Honey mushrooms (Armillaria species) are a well-known example. They spread through underground root-like structures, invading living trees and feeding on them for years before the tree shows visible decline.
Carnivorous Fungi: Hunting for Nitrogen
Perhaps the most surprising feeding strategy belongs to nematode-trapping fungi. These organisms normally live as saprotrophs, quietly digesting dead organic matter. But when nitrogen runs low in their environment, they switch to a predatory lifestyle. They grow specialized trapping structures, including sticky knobs, adhesive networks, and even constricting rings that snap shut like miniature lassos.
These fungi don’t just wait passively for prey. They release volatile chemicals that mimic the pheromones nematodes (microscopic roundworms) use to find mates, essentially luring the worms toward them. Once a nematode is caught, the fungus penetrates its body and digests it from the inside. Nitrogen is the key prize here, playing a vital role in fungal growth. Once the worm is fully consumed, the fungus returns to its normal saprotrophic lifestyle until nutrients run scarce again.
Why Mushrooms Need So Much Surface Area
Because mushrooms absorb food molecule by molecule through their cell walls, surface area is everything.
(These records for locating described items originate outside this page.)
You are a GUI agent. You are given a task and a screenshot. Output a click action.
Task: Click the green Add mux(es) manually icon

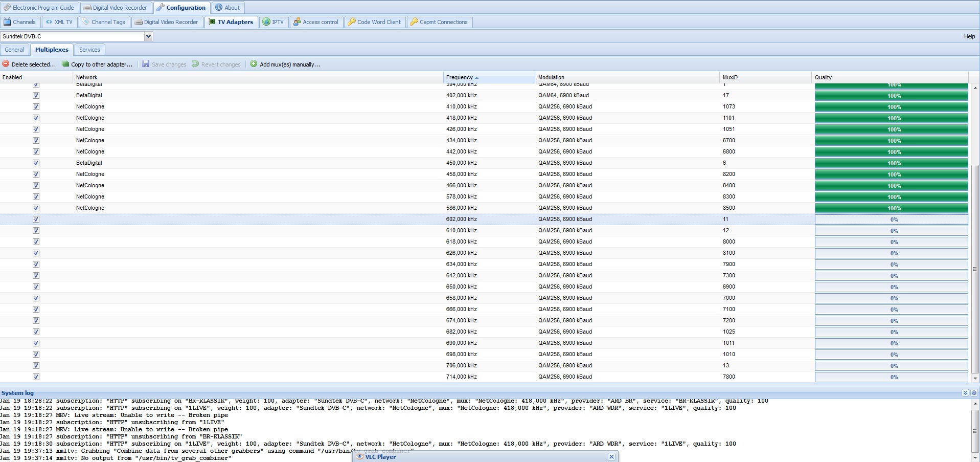pyautogui.click(x=254, y=64)
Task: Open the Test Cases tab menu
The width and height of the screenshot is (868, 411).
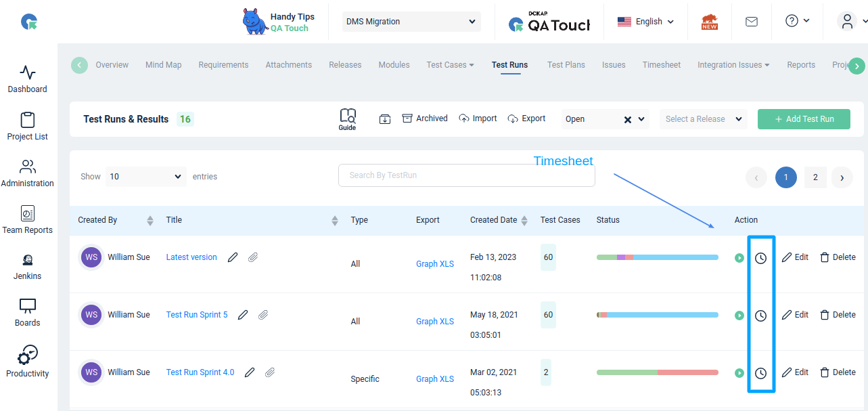Action: 450,65
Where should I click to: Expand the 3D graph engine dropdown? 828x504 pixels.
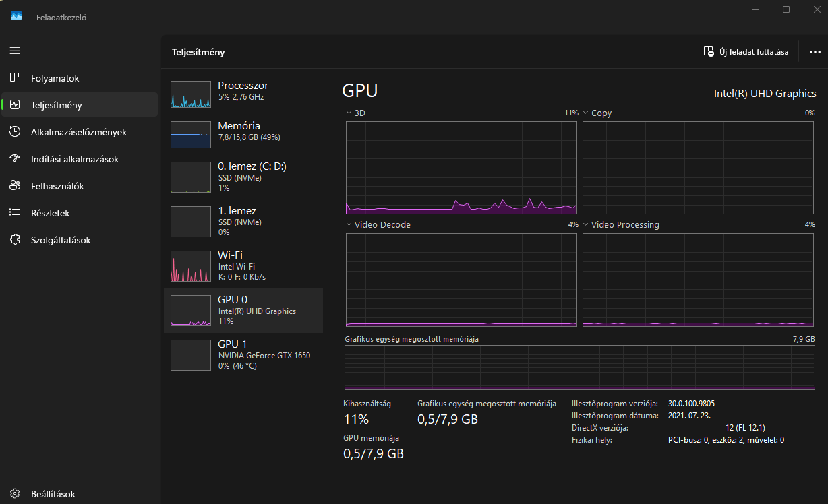[349, 113]
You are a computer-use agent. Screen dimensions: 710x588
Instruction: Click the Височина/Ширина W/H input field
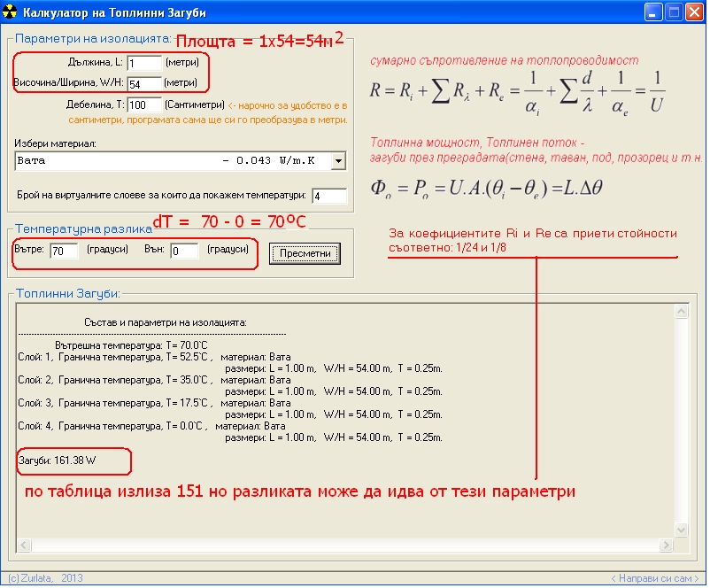tap(144, 83)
A single fungal colony can produce kilometers of hyphae threading through soil or wood, creating an enormous absorptive surface packed into a small volume. This is why you can dig into a rotting log and find it laced with white, thread-like strands in every direction. Each strand is a feeding tube, dissolving material on one end and transporting nutrients through its interior on the other.
This design also explains why mushrooms appear so suddenly after rain. The mycelial network has been feeding underground for weeks, months, or even years. When moisture and temperature conditions are right, it has enough stored energy to push a fruiting body above ground in a matter of hours, releasing spores to start the cycle somewhere new.